Freiheitsentziehende Maßnahmen und das Beschwerderecht nicht an Verfahren beteiligter Angehöriger
Betreuungsrecht | Lesezeit: ca. 4 Minuten
Kann der im erstinstanzlichen Verfahren nicht beteiligte Angehörige gemäß § 303 Abs. 4 FamFG - hier als Bevollmächtigter - Beschwerde im Namen des Betroffenen einlegen, besteht keine Notwendigkeit für ein darüber hinausgehendes Beschwerderecht (im Anschluss an BGH, 18.10.2017 - Az: XII ZB 213/16).
Vorliegend ging es um die Erweiterung der Betreuung und Genehmigung von freiheitsentziehenden Maßnahmen (hier: Hochstellen von Bettgittern).
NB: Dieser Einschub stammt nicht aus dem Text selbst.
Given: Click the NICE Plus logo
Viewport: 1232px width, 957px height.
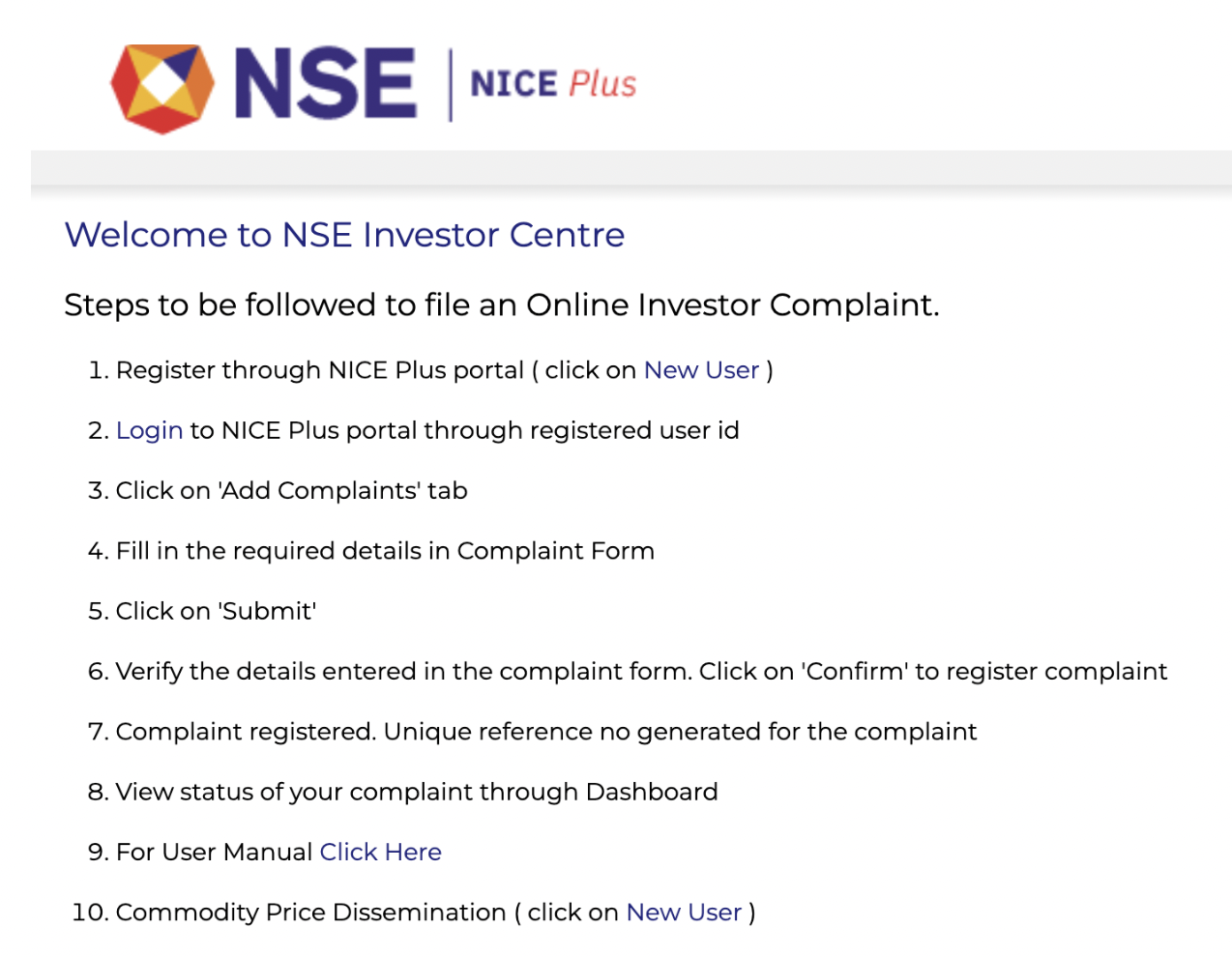Looking at the screenshot, I should tap(553, 84).
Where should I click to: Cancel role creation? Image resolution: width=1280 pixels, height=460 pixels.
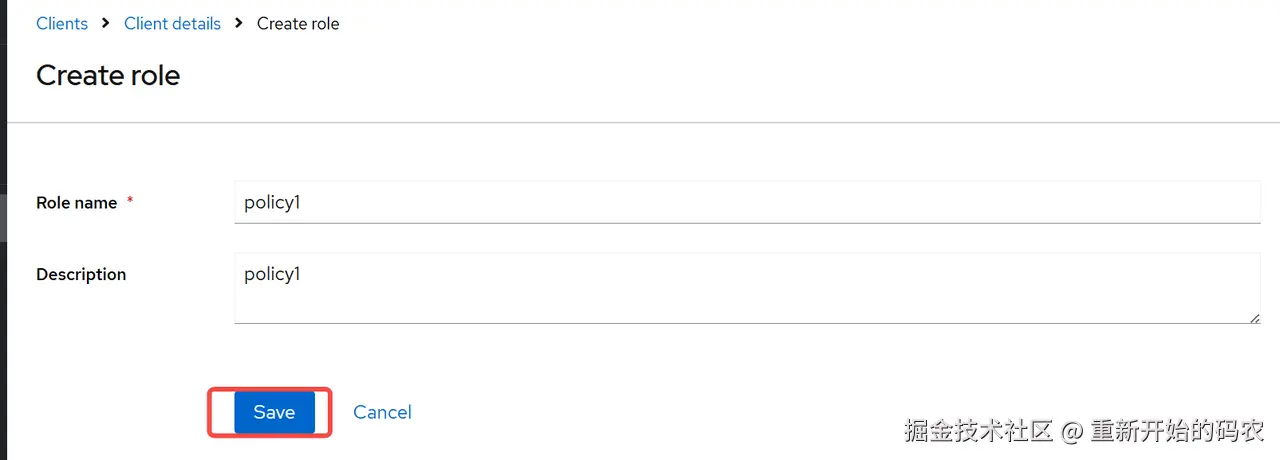pos(382,412)
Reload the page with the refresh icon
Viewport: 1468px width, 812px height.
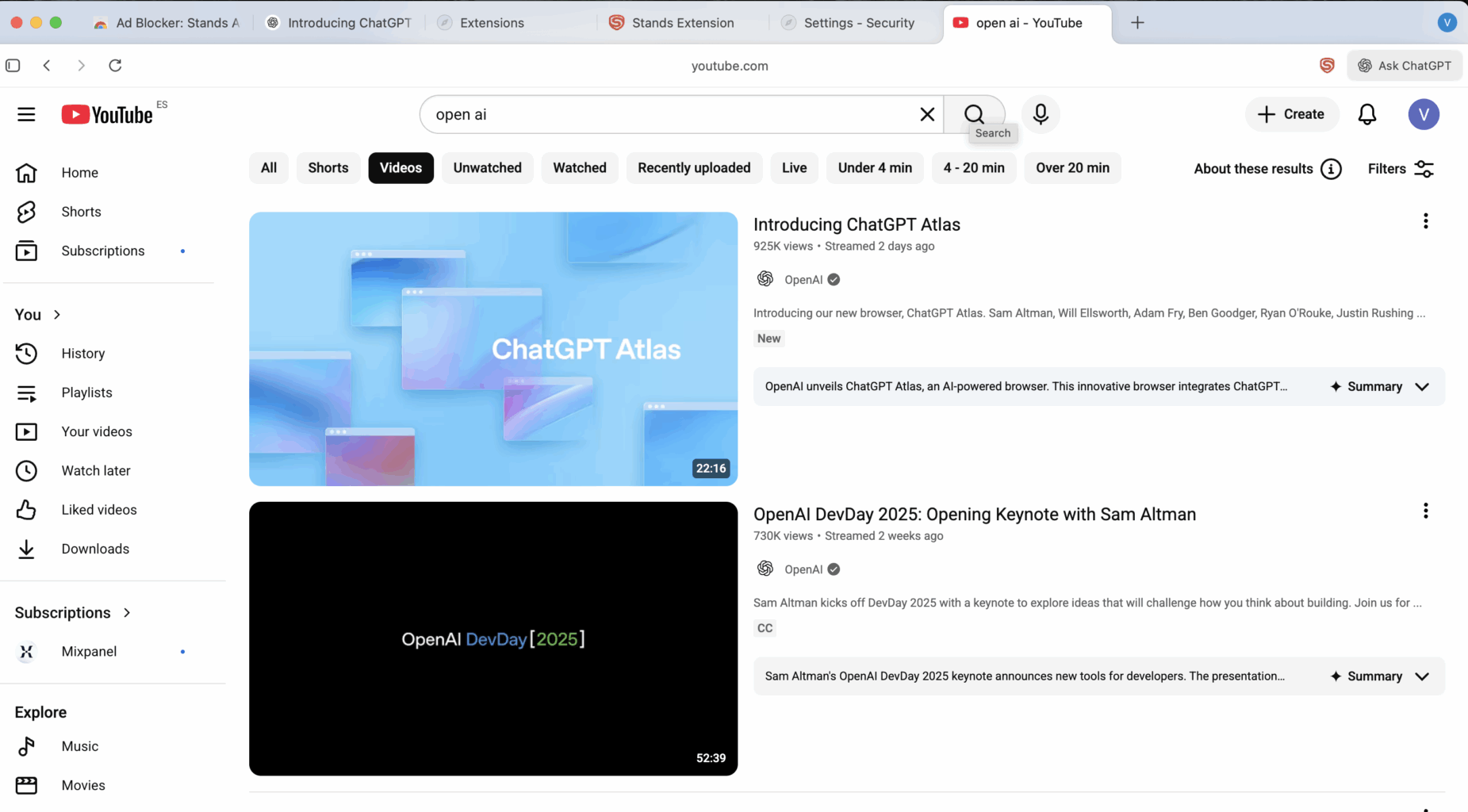click(115, 66)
Hat die erstinstanzliche Entscheidung - wie hier - eine Erweiterung der Betreuung zum Gegenstand, ist für die Frage der Beteiligung nicht auf das Verfahren über die erstmalige Betreuerbestellung abzustellen. Denn die Beschwerdeberechtigung naher Angehöriger nach § 303 Abs. 2 Nr. 1 FamFG setzt voraus, dass die Verfahrensbeteiligung gerade in dem Verfahren erfolgt ist, dessen abschließende Sachentscheidung angegriffen werden soll. Die Entscheidung über die Erweiterung einer bereits bestehenden Betreuung betrifft jedoch einen anderen Verfahrensgegenstand als die Entscheidung über die erstmalige Betreuerbestellung. Nach § 293 Abs. 1 FamFG gelten für die Erweiterung des Aufgabenkreises des Betreuers die Vorschriften über die Anordnung der Maßnahme entsprechend.